RE: The Problem of Evil (XXVII)
June 7, 2016 at 10:35 am
(This post was last modified: June 7, 2016 at 10:37 am by Mister Agenda.)
SteveII Wrote:So really you are making the claim that God should not permit suffering as a result of natural disaster and it is illogical that an omnibenevolent God would do so. What "ought not be" "ought not be permitted". I am confused on a particular point: do you think God should prevent all natural "disasters", just those that harm people, or miraculously save people during such an event?It would be trivially easy for a theodic God to construct a world in which natural disasters didn't happen without sacrificing any benefits. We might not even know they were a possibility, but when the problem of evil came up, people could say, 'hey, it seems like all the suffering there is, is what we do to ourselves and each other'. The very notion that an omnipotent being can't construct a planet that is more hospitable or people who are more durable is laughable. To explain the problem of evil for a theodic God requires a justification for allowing pointless suffering, not quips like it's unreasonable to expect such a being to work miracles or take time out of his busy schedule to save us: miracles and time are supposed to be the hallmarks of a theodic God. You can never be too busy or too preoccupied for anything if you're omniscient and omnipotent.
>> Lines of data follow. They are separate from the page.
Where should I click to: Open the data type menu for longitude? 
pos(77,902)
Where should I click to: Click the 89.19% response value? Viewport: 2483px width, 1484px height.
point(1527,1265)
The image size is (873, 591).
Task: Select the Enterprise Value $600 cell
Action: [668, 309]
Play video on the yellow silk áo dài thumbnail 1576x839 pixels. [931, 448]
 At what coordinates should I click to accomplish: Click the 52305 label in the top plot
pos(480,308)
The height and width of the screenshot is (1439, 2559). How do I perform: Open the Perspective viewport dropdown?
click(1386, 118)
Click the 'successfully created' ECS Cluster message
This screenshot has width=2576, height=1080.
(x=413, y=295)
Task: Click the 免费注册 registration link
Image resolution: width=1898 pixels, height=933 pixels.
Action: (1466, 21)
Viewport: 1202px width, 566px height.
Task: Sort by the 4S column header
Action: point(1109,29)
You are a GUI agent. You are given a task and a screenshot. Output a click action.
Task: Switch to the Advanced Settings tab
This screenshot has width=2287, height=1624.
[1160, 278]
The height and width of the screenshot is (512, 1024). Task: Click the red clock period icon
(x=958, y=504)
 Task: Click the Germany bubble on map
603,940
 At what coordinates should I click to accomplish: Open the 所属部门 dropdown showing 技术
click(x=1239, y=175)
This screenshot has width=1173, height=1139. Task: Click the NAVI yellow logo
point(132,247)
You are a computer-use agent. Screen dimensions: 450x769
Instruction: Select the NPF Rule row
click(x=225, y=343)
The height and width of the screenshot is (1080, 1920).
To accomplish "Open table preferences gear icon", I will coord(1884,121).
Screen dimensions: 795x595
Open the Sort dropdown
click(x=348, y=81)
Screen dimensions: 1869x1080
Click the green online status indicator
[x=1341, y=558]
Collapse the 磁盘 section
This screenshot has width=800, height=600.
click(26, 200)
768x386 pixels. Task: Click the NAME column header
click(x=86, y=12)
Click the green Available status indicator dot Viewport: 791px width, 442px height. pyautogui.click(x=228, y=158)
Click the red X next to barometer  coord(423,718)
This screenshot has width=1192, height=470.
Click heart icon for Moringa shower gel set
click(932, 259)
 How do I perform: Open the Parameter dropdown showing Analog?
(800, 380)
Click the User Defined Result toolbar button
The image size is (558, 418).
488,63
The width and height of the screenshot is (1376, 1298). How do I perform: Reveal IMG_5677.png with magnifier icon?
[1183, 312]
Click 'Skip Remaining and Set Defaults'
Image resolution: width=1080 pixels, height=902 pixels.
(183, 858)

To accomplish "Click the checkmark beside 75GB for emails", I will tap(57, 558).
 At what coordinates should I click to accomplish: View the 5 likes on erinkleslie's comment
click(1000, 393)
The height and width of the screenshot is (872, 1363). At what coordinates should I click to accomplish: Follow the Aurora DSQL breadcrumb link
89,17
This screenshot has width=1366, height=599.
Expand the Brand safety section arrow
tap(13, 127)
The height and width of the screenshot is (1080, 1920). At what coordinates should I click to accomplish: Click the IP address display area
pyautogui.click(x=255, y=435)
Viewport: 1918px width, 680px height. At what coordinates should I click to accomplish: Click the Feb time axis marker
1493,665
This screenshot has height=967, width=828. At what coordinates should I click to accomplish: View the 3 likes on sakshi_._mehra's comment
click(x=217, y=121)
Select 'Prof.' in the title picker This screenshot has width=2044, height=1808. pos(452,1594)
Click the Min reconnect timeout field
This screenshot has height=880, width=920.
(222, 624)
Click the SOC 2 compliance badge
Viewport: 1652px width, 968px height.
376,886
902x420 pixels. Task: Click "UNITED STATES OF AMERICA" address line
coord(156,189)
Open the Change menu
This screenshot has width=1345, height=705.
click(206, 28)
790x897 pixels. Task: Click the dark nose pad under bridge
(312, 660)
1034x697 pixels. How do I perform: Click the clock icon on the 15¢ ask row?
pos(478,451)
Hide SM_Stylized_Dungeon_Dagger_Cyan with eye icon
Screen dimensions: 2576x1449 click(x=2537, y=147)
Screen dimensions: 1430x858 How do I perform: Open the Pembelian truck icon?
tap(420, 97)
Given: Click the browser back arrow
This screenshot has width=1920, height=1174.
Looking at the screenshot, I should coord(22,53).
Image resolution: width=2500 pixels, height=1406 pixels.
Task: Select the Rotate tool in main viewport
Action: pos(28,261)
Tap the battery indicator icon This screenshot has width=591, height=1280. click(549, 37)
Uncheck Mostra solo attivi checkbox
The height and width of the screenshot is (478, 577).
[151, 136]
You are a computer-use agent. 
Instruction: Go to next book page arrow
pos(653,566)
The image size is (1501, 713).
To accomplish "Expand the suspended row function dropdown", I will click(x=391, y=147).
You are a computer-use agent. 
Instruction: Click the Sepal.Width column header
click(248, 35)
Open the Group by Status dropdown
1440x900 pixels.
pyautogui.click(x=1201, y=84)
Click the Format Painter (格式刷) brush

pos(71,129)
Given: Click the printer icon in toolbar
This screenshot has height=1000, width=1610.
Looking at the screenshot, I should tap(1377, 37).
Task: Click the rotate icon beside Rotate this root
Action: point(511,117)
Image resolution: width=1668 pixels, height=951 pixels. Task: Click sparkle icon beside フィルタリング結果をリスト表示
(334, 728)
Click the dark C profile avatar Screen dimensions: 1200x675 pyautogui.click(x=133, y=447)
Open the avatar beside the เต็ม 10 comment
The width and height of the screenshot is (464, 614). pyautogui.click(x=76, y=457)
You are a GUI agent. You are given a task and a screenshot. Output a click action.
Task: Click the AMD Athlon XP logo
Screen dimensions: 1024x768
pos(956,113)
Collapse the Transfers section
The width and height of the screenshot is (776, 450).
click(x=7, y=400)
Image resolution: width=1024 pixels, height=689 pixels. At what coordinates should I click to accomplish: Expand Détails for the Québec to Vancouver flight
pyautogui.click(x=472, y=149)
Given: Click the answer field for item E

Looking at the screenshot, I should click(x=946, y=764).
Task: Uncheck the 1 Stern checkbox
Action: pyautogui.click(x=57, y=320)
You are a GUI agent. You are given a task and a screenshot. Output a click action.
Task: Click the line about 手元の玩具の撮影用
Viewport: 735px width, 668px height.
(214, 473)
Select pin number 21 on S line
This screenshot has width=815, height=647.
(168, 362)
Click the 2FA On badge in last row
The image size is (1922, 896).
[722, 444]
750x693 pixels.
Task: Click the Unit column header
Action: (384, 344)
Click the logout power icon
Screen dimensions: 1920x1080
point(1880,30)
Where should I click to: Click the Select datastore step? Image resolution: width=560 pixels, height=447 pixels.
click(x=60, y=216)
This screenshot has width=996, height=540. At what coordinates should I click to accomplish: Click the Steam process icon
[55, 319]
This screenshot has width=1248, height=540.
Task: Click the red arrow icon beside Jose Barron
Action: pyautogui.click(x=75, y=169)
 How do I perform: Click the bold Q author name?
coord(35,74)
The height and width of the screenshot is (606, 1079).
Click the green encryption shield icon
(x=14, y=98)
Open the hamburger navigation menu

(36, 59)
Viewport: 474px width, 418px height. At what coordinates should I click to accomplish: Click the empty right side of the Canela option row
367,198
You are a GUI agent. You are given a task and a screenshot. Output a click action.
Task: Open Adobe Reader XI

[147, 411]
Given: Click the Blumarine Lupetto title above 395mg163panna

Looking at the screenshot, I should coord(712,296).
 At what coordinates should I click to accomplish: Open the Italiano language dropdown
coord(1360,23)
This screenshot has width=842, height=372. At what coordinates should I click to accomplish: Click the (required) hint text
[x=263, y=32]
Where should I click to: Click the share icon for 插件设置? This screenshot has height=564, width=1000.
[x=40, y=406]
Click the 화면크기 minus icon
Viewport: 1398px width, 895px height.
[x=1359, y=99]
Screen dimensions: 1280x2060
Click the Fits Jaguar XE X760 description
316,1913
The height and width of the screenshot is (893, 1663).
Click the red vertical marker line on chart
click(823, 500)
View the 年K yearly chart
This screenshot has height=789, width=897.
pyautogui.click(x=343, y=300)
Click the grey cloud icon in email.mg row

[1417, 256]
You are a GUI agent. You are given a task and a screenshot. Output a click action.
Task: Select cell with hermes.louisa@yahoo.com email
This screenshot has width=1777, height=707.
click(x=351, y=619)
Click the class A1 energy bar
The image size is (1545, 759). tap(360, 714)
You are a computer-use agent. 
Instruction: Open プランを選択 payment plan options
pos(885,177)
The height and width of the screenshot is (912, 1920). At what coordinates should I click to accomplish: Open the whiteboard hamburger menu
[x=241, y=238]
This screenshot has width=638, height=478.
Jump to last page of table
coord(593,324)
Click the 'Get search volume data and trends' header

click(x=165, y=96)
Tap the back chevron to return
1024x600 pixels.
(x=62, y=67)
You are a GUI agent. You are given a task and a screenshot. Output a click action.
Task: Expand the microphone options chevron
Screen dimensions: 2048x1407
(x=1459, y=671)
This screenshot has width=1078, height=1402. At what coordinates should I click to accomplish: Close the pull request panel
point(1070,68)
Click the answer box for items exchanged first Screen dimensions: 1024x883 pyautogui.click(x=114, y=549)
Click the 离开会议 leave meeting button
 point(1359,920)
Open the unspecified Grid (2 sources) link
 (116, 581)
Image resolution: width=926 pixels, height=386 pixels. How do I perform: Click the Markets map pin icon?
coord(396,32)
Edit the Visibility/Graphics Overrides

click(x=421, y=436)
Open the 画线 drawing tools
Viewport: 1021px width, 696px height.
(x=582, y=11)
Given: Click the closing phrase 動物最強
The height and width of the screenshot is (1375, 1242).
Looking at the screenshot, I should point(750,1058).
Probability doesn't enter into it, the difficulty is in reconciling the existence of the God of theodicy with a universe that doesn't seem to be the kind of universe a theodic God would be expected to devise. You either have to cut a leg off the tripod of theodicy (God can be omnipotent, omniscient, or omnibenevolent; pick two), or there has to be a justification for seemingly pointless suffering that omnibenevolence requires, and omnipotence and omniscience can't get around.
I'm not anti-Christian. I'm anti-stupid.